Rewrite every line of the items below as a JSON list of strings, one string per line, skipping any blank lines and leaving out the pictures.

Task material
--

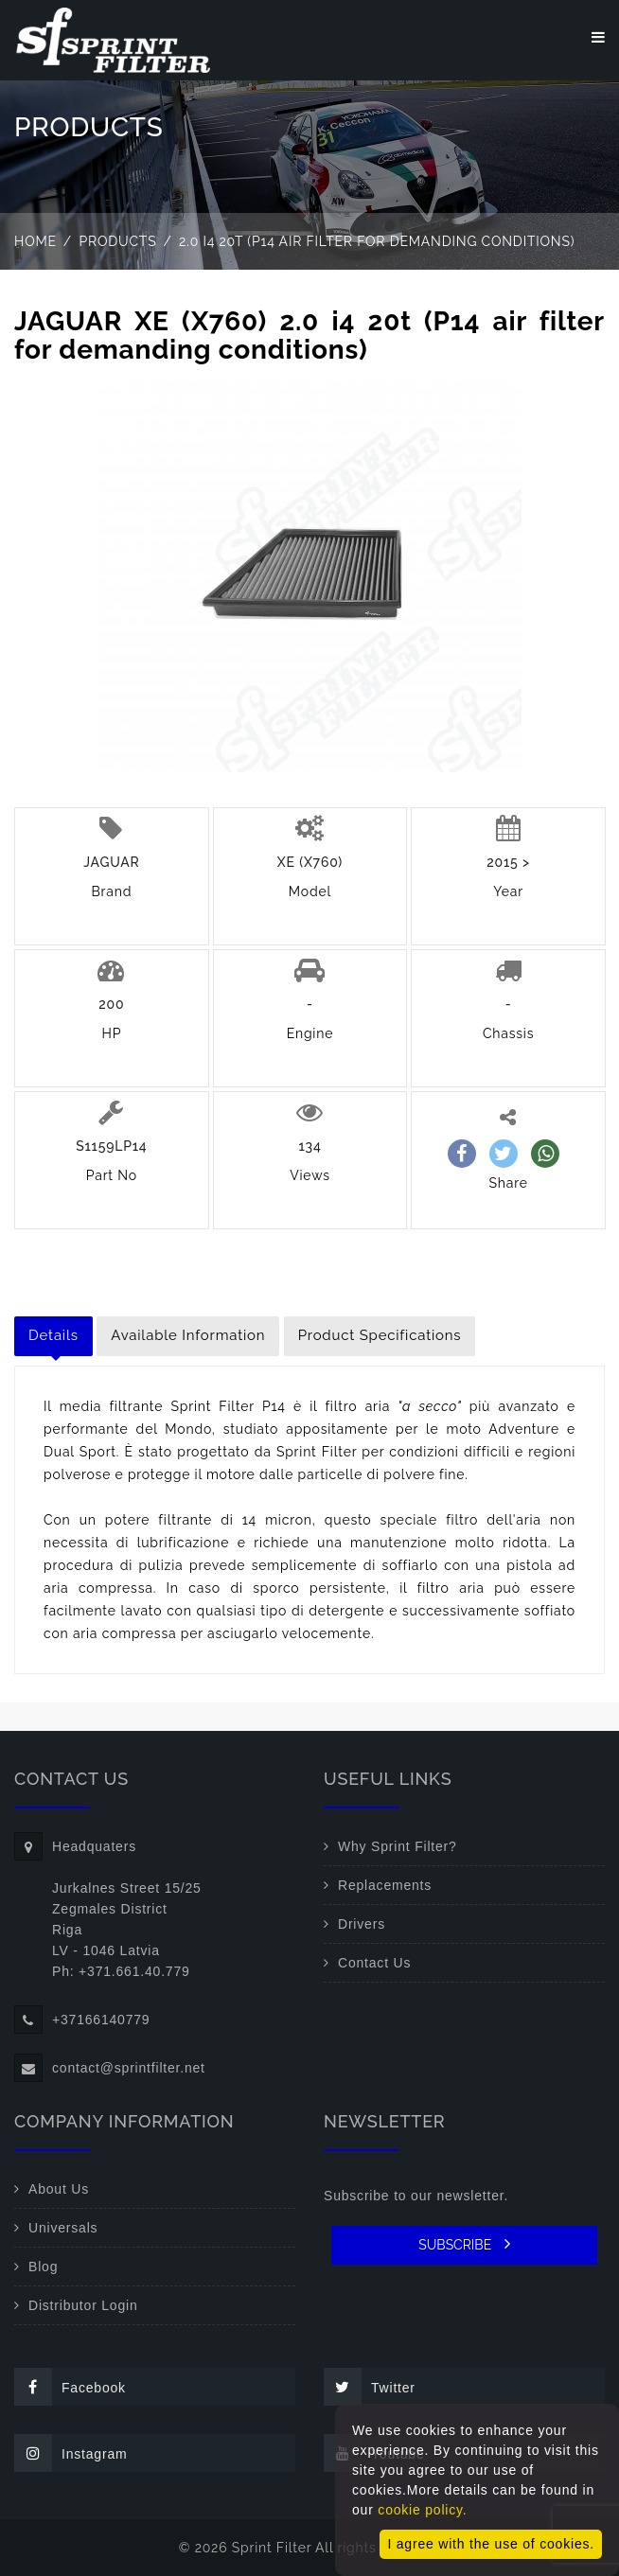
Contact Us (374, 1962)
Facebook (70, 2387)
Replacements (385, 1885)
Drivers (361, 1924)
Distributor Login (83, 2305)
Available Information (188, 1335)
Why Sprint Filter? (397, 1846)
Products (118, 241)
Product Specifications (380, 1335)
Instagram (70, 2453)
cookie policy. (422, 2509)
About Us (58, 2189)
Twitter (370, 2387)
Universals (62, 2227)
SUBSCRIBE (464, 2243)
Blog (43, 2266)
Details (53, 1335)
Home (35, 241)
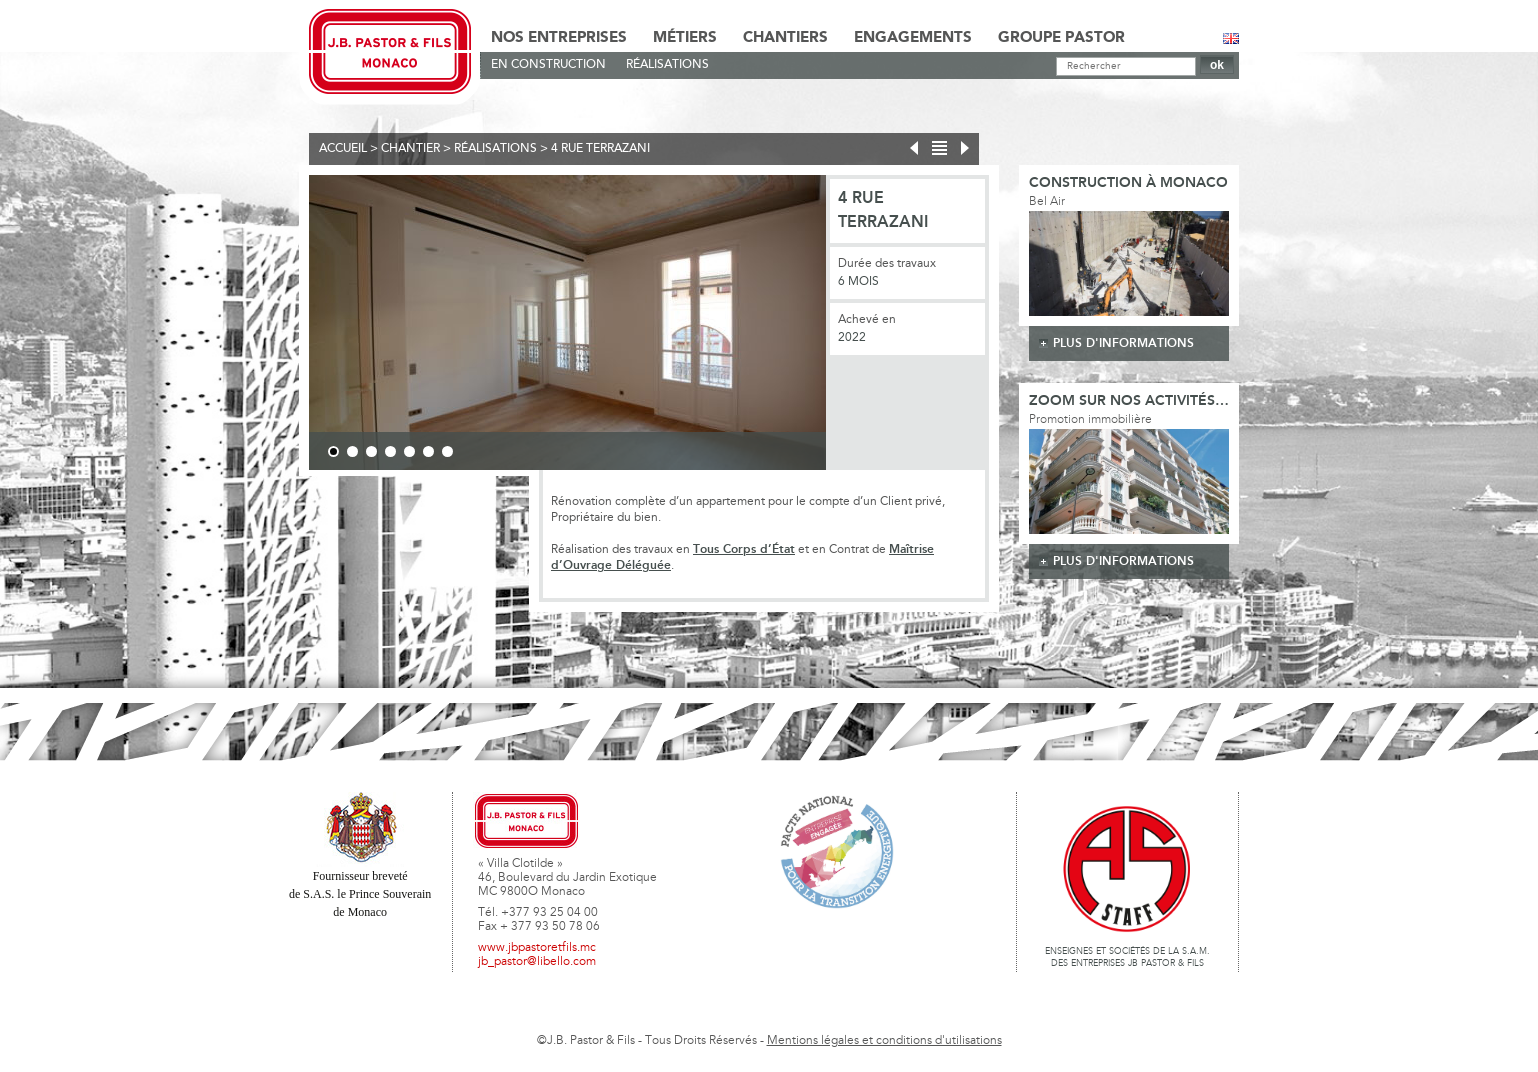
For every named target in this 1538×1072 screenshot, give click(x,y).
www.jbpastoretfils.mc (537, 948)
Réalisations (667, 65)
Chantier (410, 149)
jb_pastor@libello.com (537, 962)
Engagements (913, 38)
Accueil (343, 149)
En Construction (548, 65)
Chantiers (785, 38)
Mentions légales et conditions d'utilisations (884, 1041)
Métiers (685, 38)
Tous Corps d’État (744, 549)
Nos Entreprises (559, 38)
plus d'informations (1123, 343)
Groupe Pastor (1061, 38)
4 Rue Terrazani (600, 149)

--

Exercise response
[
  "Contact Us (374, 1962)",
  "Facebook (70, 2387)",
  "Replacements (385, 1885)",
  "Drivers (361, 1924)",
  "Distributor Login (83, 2305)",
  "Available Information (188, 1335)",
  "Why Sprint Filter? (397, 1846)",
  "Products (118, 241)",
  "Product Specifications (380, 1335)",
  "Instagram (70, 2453)",
  "cookie policy. (422, 2509)",
  "About Us (58, 2189)",
  "Twitter (370, 2387)",
  "Universals (62, 2227)",
  "SUBSCRIBE (464, 2243)",
  "Blog (43, 2266)",
  "Details (53, 1335)",
  "Home (35, 241)",
  "For every named target in this 1538×1072 screenshot, give click(x,y).",
  "www.jbpastoretfils.mc (537, 948)",
  "Réalisations (667, 65)",
  "Chantier (410, 149)",
  "jb_pastor@libello.com (537, 962)",
  "Engagements (913, 38)",
  "Accueil (343, 149)",
  "En Construction (548, 65)",
  "Chantiers (785, 38)",
  "Mentions légales et conditions d'utilisations (884, 1041)",
  "Métiers (685, 38)",
  "Tous Corps d’État (744, 549)",
  "Nos Entreprises (559, 38)",
  "plus d'informations (1123, 343)",
  "Groupe Pastor (1061, 38)",
  "4 Rue Terrazani (600, 149)"
]